[[ DATASET CONTENT, beginning ]]

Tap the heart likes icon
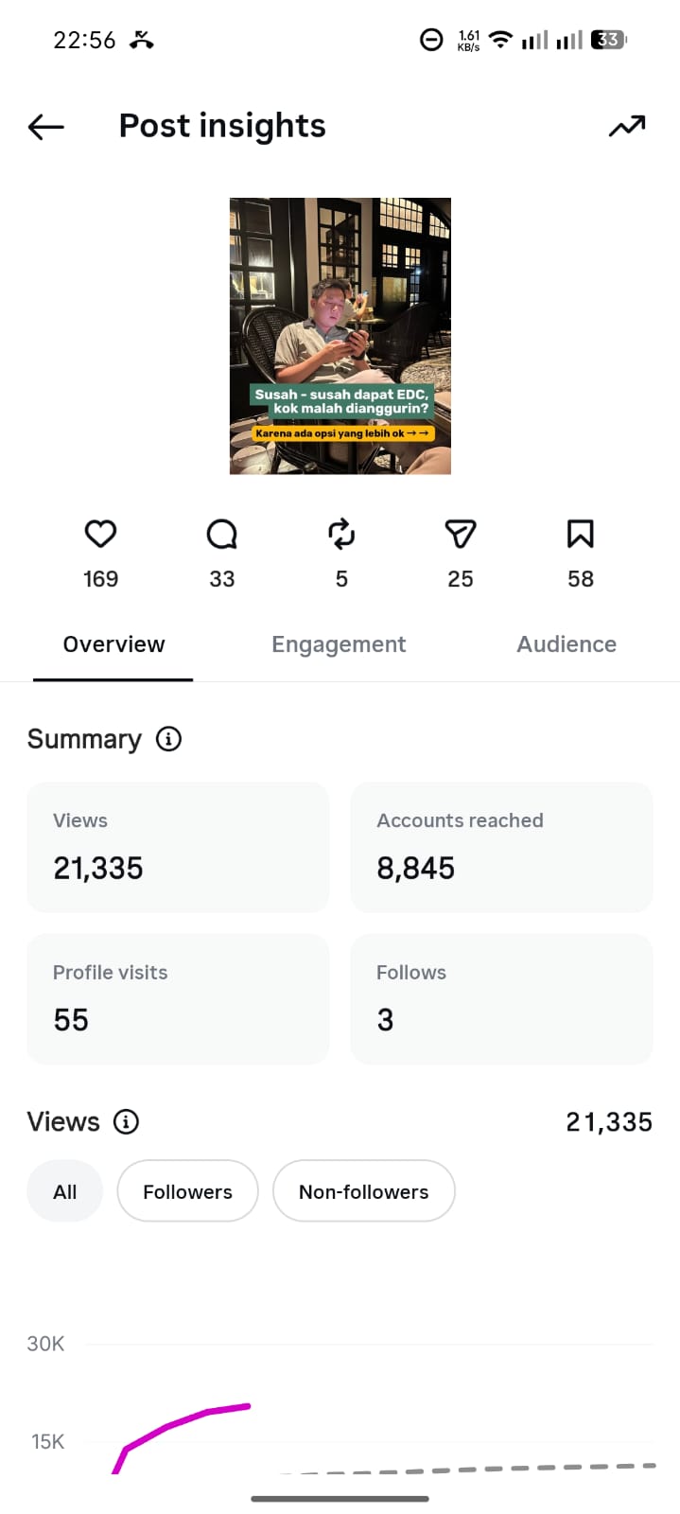 [100, 534]
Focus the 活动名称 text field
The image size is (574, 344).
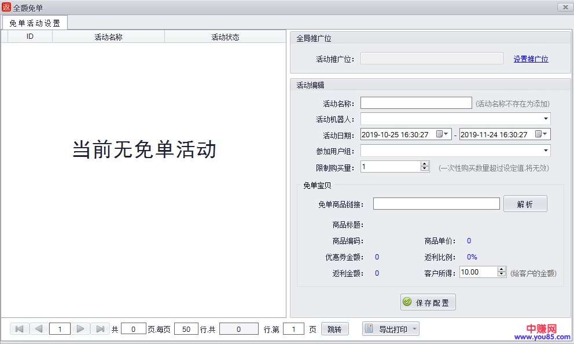[x=416, y=103]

[[ DATASET CONTENT, end ]]

● **INSTRUCTIONS TO FOLLOW**: What is needed is an exact copy of the entries above, with no images in it.

● **RESULT**:
Tap the heart likes icon
 [100, 534]
Focus the 活动名称 text field
The image size is (574, 344).
[x=416, y=103]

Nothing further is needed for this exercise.